L’Opéra de Massy pour­suit la démoc­ra­ti­sa­tion du réper­toire lyrique avec un de ses mon­u­ments incon­testés : La Travi­a­ta de Giuseppe Ver­di, créé en 1853. En col­lab­o­ra­tion avec plusieurs scènes français­es (Avi­gnon, Reims, Metz, Toulon, Vichy), cette nou­velle pro­duc­tion donne de jolis fruits. On retrou­ve tou­jours cette volon­té de bien faire sans for­cé­ment copi­er les grandes scènes parisi­ennes. Les scènes de fêtes sont vocale­ment à la hau­teur des attentes.
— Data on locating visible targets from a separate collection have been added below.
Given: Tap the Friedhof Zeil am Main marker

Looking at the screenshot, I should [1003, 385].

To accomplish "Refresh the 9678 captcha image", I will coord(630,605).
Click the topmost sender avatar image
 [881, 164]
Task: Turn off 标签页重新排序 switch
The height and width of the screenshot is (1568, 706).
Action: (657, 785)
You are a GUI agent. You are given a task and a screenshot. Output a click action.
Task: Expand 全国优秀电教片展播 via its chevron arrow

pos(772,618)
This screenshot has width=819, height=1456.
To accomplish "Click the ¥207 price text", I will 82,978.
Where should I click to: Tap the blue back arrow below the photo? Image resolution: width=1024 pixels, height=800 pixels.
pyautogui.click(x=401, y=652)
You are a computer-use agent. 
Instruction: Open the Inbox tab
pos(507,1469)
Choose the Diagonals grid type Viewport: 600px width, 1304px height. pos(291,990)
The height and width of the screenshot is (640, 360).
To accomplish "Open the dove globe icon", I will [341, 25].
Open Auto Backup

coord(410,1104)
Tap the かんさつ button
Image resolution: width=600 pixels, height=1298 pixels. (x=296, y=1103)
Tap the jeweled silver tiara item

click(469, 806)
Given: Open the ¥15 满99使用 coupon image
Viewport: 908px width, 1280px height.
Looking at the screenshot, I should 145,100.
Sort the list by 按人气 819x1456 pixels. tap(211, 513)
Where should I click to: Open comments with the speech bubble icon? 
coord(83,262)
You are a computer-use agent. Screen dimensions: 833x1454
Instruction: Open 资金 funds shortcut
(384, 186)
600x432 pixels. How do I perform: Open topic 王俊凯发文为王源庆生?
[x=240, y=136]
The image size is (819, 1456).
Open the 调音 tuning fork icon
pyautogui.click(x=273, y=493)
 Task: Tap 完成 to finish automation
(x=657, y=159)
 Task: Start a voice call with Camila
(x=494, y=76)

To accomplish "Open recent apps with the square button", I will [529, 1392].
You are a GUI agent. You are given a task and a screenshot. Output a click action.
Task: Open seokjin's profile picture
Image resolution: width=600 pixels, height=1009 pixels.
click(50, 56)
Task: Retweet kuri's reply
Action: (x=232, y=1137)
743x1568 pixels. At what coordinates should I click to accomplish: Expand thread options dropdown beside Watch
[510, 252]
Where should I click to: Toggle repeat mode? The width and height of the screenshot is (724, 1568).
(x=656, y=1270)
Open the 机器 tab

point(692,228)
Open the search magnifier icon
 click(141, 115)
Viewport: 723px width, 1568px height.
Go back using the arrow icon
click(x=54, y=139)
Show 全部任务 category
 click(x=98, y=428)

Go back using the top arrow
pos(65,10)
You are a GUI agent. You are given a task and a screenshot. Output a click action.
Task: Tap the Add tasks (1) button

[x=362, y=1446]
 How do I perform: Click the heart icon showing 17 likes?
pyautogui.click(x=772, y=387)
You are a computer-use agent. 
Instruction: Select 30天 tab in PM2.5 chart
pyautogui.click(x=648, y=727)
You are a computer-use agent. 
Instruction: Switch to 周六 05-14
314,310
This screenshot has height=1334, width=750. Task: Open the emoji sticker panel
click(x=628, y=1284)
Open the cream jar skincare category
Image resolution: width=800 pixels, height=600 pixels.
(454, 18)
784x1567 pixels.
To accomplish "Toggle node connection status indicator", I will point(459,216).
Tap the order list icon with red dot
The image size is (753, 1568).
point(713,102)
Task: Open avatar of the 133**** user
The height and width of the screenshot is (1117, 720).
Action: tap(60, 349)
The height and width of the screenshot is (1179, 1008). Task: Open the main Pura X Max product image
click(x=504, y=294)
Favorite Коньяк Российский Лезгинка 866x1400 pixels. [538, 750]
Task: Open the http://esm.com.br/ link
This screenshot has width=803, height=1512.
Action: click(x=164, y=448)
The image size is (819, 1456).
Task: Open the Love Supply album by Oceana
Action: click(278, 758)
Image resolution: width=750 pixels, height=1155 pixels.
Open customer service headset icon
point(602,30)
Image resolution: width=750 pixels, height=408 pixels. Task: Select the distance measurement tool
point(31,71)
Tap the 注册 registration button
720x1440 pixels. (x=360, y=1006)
Les presta­tions de Vio­let­ta par Rox­an­na Brib­an et Alfre­do Ger­mont par Yi Kun Chung sont hon­or­ables. Il manque toute­fois quelques fris­sons sur leurs moments dra­ma­tiques. Gageons qu’ils vien­dront avec la pra­tique et l’ex­péri­ence afin que les scènes intimistes et les ensem­bles devi­en­nent homogènes. Heureuse­ment le père Ger­mont, inter­prété par Marzio Gios­si, apporte l’ex­péri­ence de son méti­er et mérite des louanges à cet égard.

Par­mi les autres réus­sites, on retient le décor splen­dide for­mé d’une haute façade mar­brée Art-Déco inspiré des années 1920–30. Certes ce n’est pas l’époque du livret, mais cela fonc­tionne par­faite­ment. Les décors de ce temps-là sont peu répan­dus alors qu’ils appa­rais­sent esthé­tique­ment intéres­sants mais sont con­notés poli­tique­ment (IIIe République, colo­nial­isme). Vêtus de cos­tumes en har­monie avec cette époque, les aris­to­crates, bour­geois, et officiers accom­pa­g­nés de leurs dames font revivre la fête à cette époque révolue. La péri­ode his­torique se ter­min­era trag­ique­ment avec la défaite mil­i­taire de la France en 1940. Dans la mise en scène, seule Vio­let­ta voit son his­toire se finir, comme si elle précé­dait dans la tombe le monde dans lequel elle évolue. La lumière claire puis cré­pus­cu­laire accom­pa­gne l’évo­lu­tion des per­son­nages. En défini­tive, cette Travi­a­ta paraît bien née, elle a juste besoin de petits ajuste­ments pour que la démarche déjà attachante de cette pro­duc­tion donne toute sa mesure.